I am Love (Io sono l’amore)

Unless you watch a lot of Italian television, you are unlikely to know anyone in this film except for Tilda Swinton. But I have often found that to be a wonderful situation since without stars, you cannot decide as a film goes along who is “important” and so you pay attention to everyone in case they become a key to the story. Clearly Tilda’s character Emma is the center, but all the members of her family and their circle have important parts to play in this involving melodrama.

I am Love, though set in the 21st century, seems like a throwback to another era — a neo-neorealism of the Italian variety. Emma (Swinton) plays the Russian-born wife of a very rich man who collected her as he does his art. She is by the time we meet her thoroughly Italian; he even gave her the name she uses. But despite living the upper class life, dressed in the most fabulous designer clothes, surrounded by her beautiful family in her opulent house in Milan, Emma is the proverbial bird in the gilded cage.

The film opens with her overseeing the set-up of a birthday party for the patriarch of the Recchi family and feels very much like Upstairs, Downstairs with the servants scurrying about preparing for the event.
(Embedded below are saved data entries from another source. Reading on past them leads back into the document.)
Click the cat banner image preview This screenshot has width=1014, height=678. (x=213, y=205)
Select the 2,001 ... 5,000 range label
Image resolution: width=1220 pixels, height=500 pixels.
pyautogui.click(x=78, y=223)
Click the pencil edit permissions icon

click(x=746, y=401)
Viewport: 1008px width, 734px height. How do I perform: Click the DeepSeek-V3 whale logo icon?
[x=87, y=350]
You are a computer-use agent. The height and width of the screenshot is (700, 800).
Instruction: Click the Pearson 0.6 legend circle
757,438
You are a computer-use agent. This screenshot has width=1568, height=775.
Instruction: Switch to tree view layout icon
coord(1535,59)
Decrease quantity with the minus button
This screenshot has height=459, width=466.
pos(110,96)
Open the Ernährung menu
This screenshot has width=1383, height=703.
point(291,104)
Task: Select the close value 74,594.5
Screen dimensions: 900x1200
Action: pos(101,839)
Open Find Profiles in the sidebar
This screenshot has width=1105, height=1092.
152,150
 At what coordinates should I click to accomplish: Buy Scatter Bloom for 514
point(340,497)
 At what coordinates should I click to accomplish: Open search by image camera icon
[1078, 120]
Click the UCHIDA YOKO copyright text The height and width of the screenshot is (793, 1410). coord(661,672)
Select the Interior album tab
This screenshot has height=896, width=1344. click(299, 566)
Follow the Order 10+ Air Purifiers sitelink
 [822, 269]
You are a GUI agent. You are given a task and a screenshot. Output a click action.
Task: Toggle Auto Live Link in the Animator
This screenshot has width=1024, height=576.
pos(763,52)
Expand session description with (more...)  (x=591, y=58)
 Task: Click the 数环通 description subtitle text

It is at this party that Emma’s life changes when she meets her son’s friend, Antonio, a good-natured racing rival and a working-class chef who brings a cake by the villa.

Before you know it, Emma is eating at Antonio’s restaurant and his food nearly brings her to orgasm. Soon she finds herself out of her comfort zone in a torrid affair with him. The food in the film plays its role bringing them together and ultimately leading to the tragedy that forces her to break free of her cage.

I am Love is slow in getting to the meat of the story, but once it does, it is a satisfying repast. It is also beautifully shot, and Tilda Swinton is marvelous. And it is her film (she even produced it.) This is not a film for everyone though I would call it a chick flick, or polpettone Romantico. Whether you see it in a theater or wait for the rental, you must plan to accompany it with a great Italian meal with lots of good red wine.